Lee Fun Nam Kee 李范南记

 


Lee Fun Nam Kee originated from a small hawker stall in Toa Payoh back in 1968. It was at about the same period when soya sauce chicken rice, with its Hong Kong origins, began to catch on among Singaporeans back then. It is said that Mr Lee Nam, the founder of Lee Fun Nam Kee, tweaked his recipe which he believed would appeal more to local palettes.

So here I was to check out their shop at Lorong 4 Toa Payoh, sat snugly at the end of block 94 just beside the road. Here's a little trivia - the bosses of Lee Fun Nam Kee and Wee Nam Kee were one-time business partners under a Nam Kee name in Novena, before they subsequently went their separate ways. They are, however, independent of Nam Kee Chicken Rice, whose main branch is in Upper Thomson Road. Currently, it is run by Mr Lee's son, David, whose daughter Genevieve co-owns Sourbombe Bakery in Penang Road, famous for their Bombolini/doughnuts.

They are famed for their soya sauce chicken, and when I tasted it, it is obvious why. The meat was slippery and succulent, and whichever part of the chicken I tried, they were tender and smooth. The braise sauce, though done using a concoction of herbs, had only a subtle herbal hint, such that it didn't overwhelm the natural fragrance of the chicken. The texture of the sauce was also thicker than the Cantonese style of soya sauce chicken that we are probably more familiar with.

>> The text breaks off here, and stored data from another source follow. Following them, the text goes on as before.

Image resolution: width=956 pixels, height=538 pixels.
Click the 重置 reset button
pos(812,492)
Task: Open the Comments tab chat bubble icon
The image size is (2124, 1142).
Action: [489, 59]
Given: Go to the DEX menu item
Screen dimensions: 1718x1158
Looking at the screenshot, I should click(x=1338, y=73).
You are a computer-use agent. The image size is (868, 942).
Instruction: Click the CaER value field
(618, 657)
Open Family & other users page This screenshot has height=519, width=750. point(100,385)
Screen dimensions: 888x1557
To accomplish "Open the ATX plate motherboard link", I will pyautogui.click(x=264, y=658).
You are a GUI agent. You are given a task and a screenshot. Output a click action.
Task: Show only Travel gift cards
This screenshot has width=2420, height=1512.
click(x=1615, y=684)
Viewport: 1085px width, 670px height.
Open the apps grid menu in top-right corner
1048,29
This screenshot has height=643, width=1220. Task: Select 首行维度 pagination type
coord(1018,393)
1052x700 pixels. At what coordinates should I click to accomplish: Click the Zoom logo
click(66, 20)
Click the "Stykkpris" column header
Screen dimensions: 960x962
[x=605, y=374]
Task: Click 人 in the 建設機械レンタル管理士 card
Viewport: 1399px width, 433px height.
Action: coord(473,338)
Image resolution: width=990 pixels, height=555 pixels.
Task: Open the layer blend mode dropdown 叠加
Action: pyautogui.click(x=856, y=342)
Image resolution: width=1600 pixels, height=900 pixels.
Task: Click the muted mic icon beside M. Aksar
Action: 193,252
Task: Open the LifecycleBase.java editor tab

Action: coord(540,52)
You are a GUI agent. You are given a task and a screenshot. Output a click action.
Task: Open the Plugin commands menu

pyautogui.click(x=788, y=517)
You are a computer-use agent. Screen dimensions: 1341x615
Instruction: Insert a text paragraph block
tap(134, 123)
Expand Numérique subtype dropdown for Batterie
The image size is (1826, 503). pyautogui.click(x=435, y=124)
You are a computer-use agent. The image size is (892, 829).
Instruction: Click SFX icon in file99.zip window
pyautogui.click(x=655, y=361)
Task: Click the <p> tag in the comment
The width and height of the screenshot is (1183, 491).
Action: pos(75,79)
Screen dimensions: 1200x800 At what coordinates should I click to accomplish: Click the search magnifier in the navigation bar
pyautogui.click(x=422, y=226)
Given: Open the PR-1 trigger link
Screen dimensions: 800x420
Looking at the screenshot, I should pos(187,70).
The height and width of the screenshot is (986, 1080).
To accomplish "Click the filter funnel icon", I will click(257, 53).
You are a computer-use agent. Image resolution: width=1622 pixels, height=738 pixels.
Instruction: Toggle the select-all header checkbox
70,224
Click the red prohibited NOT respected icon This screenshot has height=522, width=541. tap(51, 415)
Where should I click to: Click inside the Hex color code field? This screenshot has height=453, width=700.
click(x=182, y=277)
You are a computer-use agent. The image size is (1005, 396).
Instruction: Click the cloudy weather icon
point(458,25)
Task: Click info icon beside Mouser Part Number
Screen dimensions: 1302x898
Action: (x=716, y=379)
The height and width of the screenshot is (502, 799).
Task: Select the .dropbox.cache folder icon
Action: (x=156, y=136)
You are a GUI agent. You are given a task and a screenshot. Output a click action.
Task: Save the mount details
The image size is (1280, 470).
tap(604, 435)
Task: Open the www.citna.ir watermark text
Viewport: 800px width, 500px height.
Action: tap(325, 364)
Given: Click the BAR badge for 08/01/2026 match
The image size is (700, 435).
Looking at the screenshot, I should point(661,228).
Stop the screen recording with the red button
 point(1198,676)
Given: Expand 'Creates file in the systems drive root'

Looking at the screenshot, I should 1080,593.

We also tried out the steamed white version of their chicken ($18 for half a bird). It, too, was good - though less outstanding in comparison to the signature soya sauce chicken. 


The char siew was admittedly ordinary, but all of us at the table loved the roasted pork. We requested for a fattier cut (do note that the request depends on availability, as they allow advanced orders via phone), and the slab of meat we got was meaty yet juicy, complemented with a wickedly crackling skin. I made a mental note that I must quickly return for a second tasting of their roasted pork in the near future to confirm its consistency and quality.


The 5 spice shrimp ngoh hiang ($8 per roll) didn't come pretty - part of it had come loose and crumbled after cutting. Still it was plump and meaty, each piece thickly-sliced and fried to a perfect crisp on the outside. 


The Thai-style fried tofu ($10) was lightly-fried with crisp edges, but just wasn't "Thai" enough for us. So I'd give this a miss and save my calories for their chicken dishes.

Lee Fun Nam Kee serves excellent soya sauce chicken and it'd rank among the top in that category, for me at least. Their roast pork is quite outstanding as well, and I'd gladly return for both any day.


Address: Blk 94 Lorong 4 Toa Payoh S(310094)

Opening Hours: Opens 11 am to 3pm, 5pm to 9 pm. Closed on Thursdays.